▶ [EXERCISE]:
Take the line that contains "811x723 pixels." and each line after it to the end of the data below, and set them down exactly, omitting pictures.

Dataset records
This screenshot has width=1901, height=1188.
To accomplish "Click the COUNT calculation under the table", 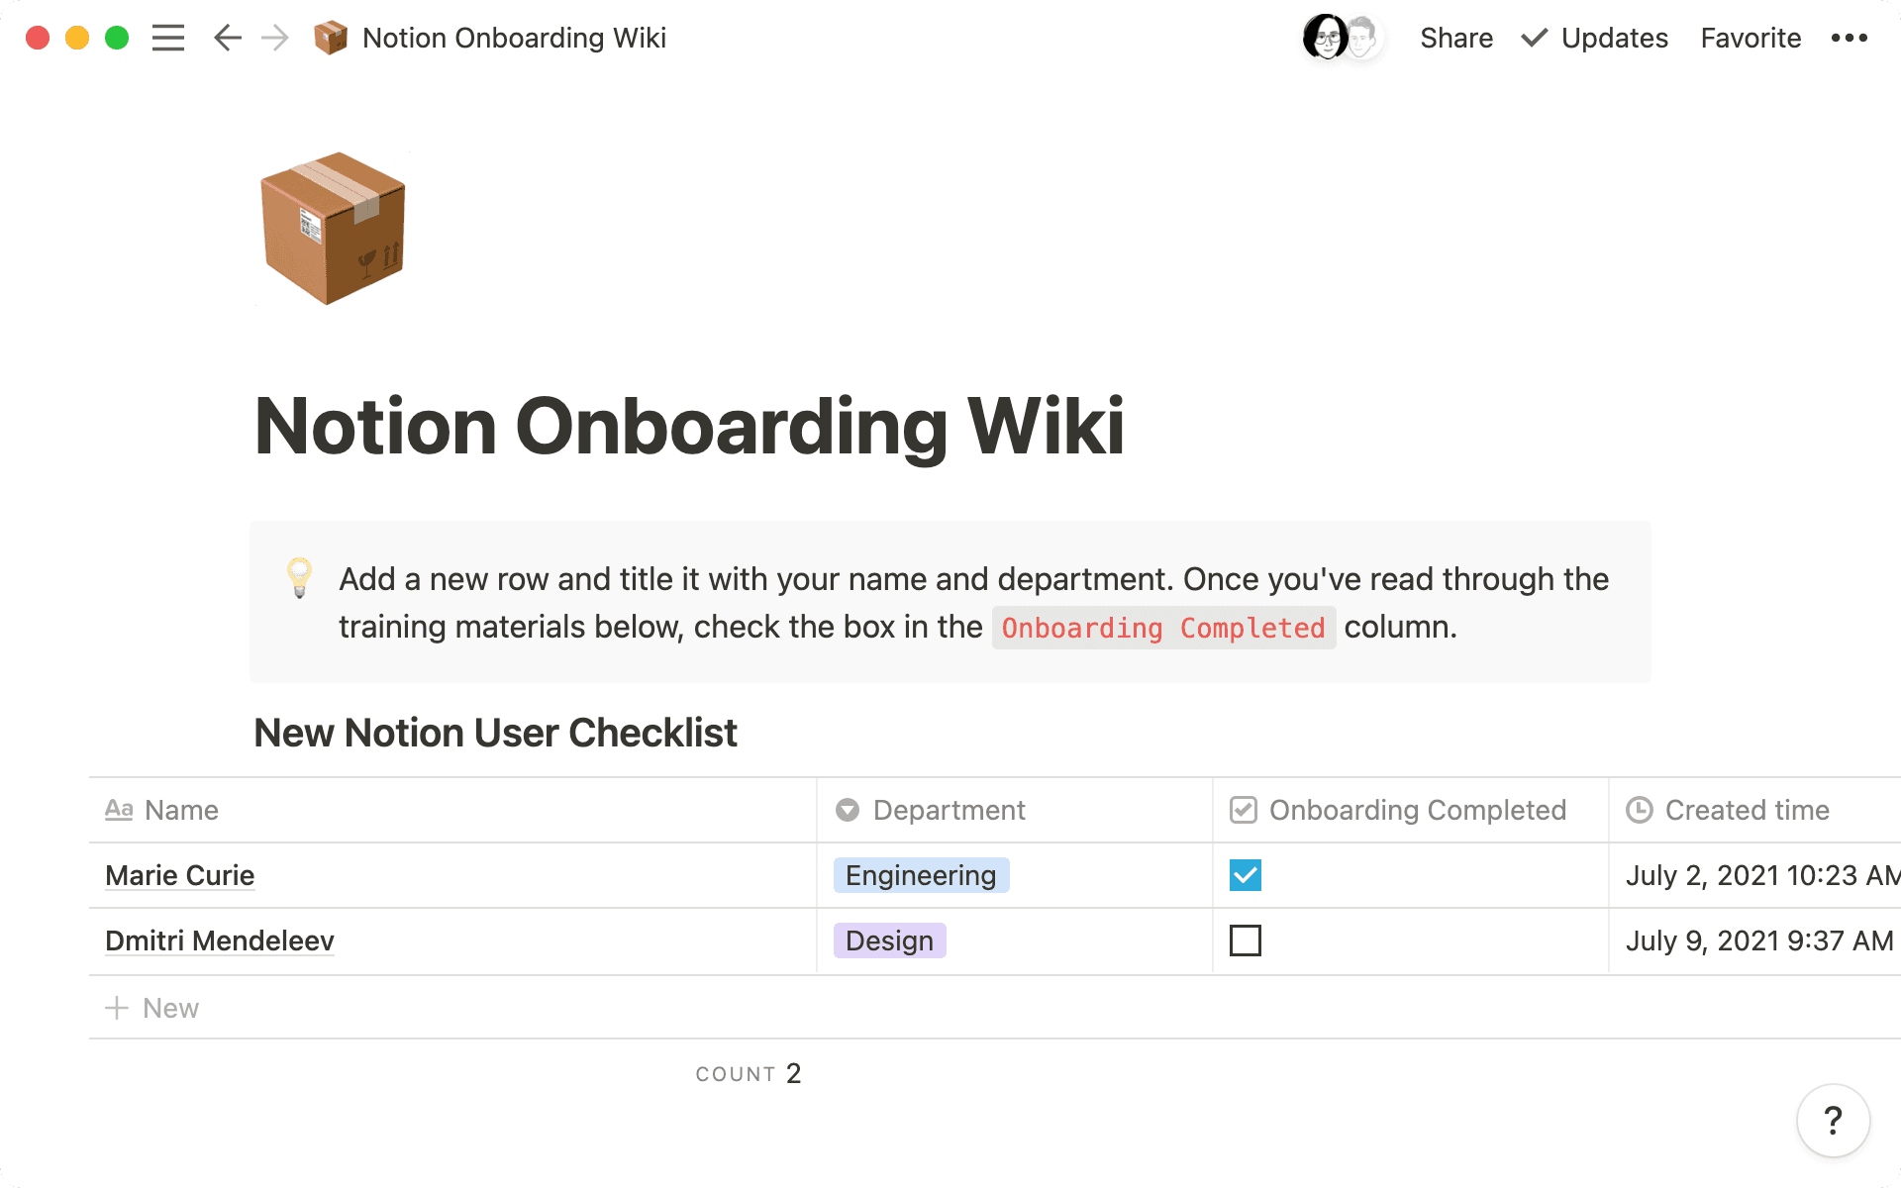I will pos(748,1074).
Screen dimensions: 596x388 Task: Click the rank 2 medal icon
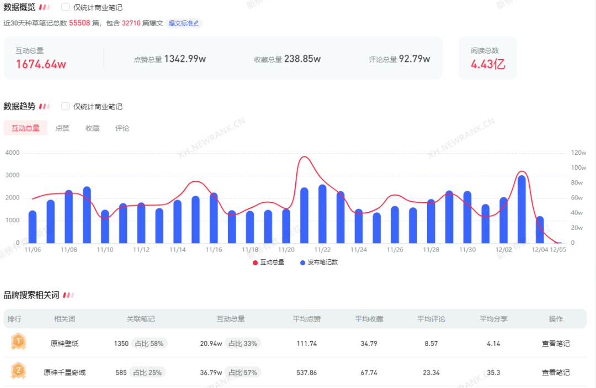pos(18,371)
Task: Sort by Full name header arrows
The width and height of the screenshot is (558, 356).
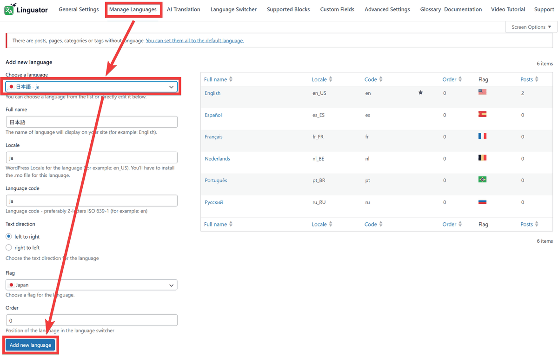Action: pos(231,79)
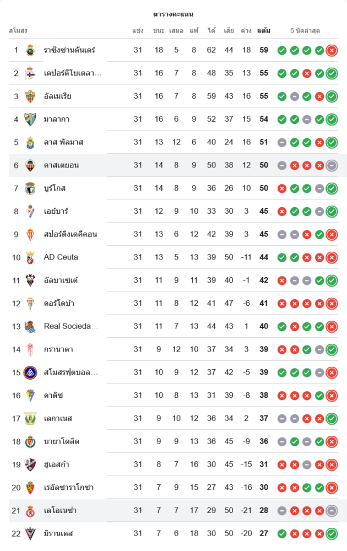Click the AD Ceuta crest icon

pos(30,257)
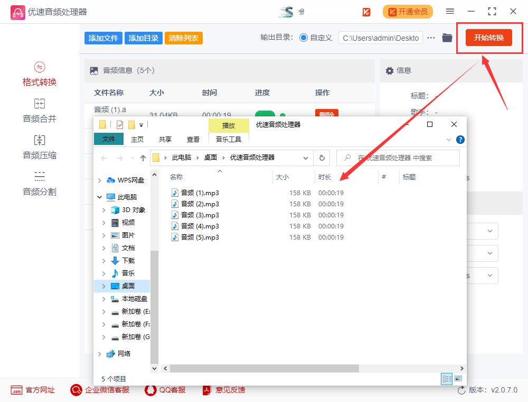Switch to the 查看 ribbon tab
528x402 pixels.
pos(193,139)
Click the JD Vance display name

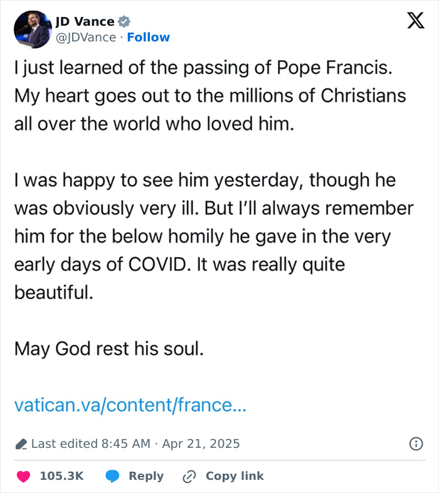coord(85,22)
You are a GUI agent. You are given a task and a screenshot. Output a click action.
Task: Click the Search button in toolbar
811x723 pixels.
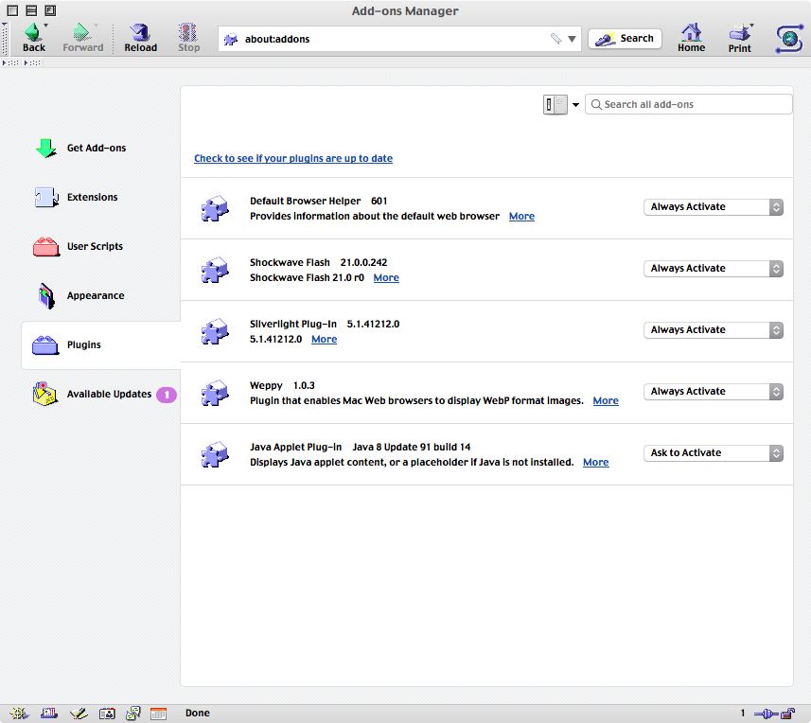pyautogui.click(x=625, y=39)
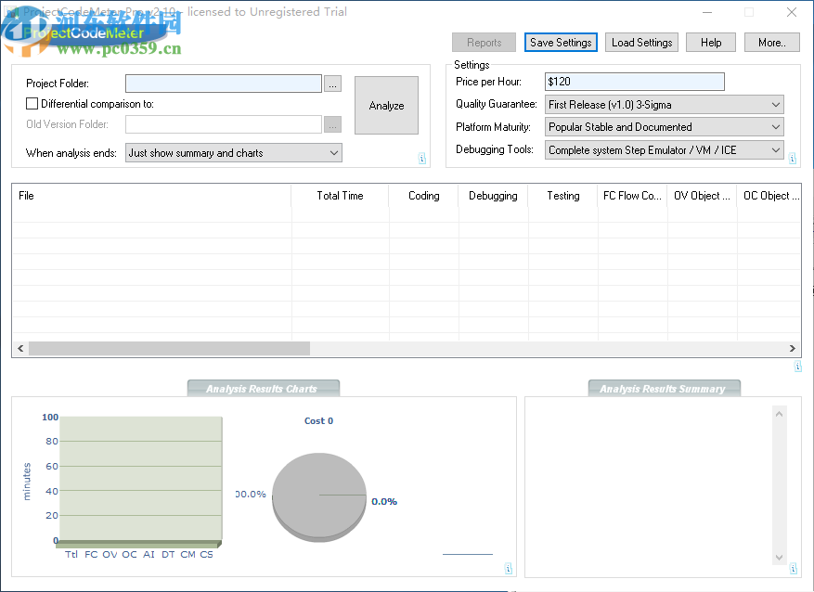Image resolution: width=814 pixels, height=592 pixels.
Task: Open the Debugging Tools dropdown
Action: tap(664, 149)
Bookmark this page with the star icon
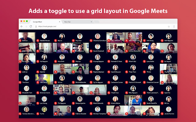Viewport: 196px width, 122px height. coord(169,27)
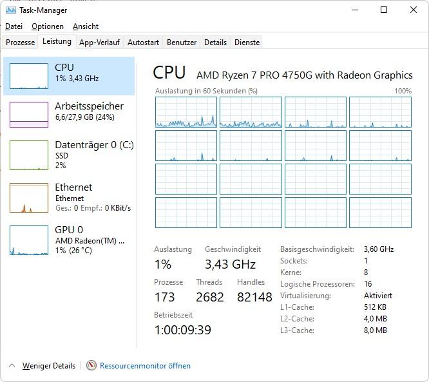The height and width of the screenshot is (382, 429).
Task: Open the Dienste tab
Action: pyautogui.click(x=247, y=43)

▶ [ANSWER FOR THE TASK]:
811x723 pixels.
pyautogui.click(x=625, y=39)
Image resolution: width=814 pixels, height=592 pixels.
Task: Open the Debugging Tools dropdown
Action: tap(664, 149)
Bookmark this page with the star icon
Viewport: 196px width, 122px height. coord(169,27)
The height and width of the screenshot is (382, 429).
Task: Open the Dienste tab
Action: pyautogui.click(x=247, y=43)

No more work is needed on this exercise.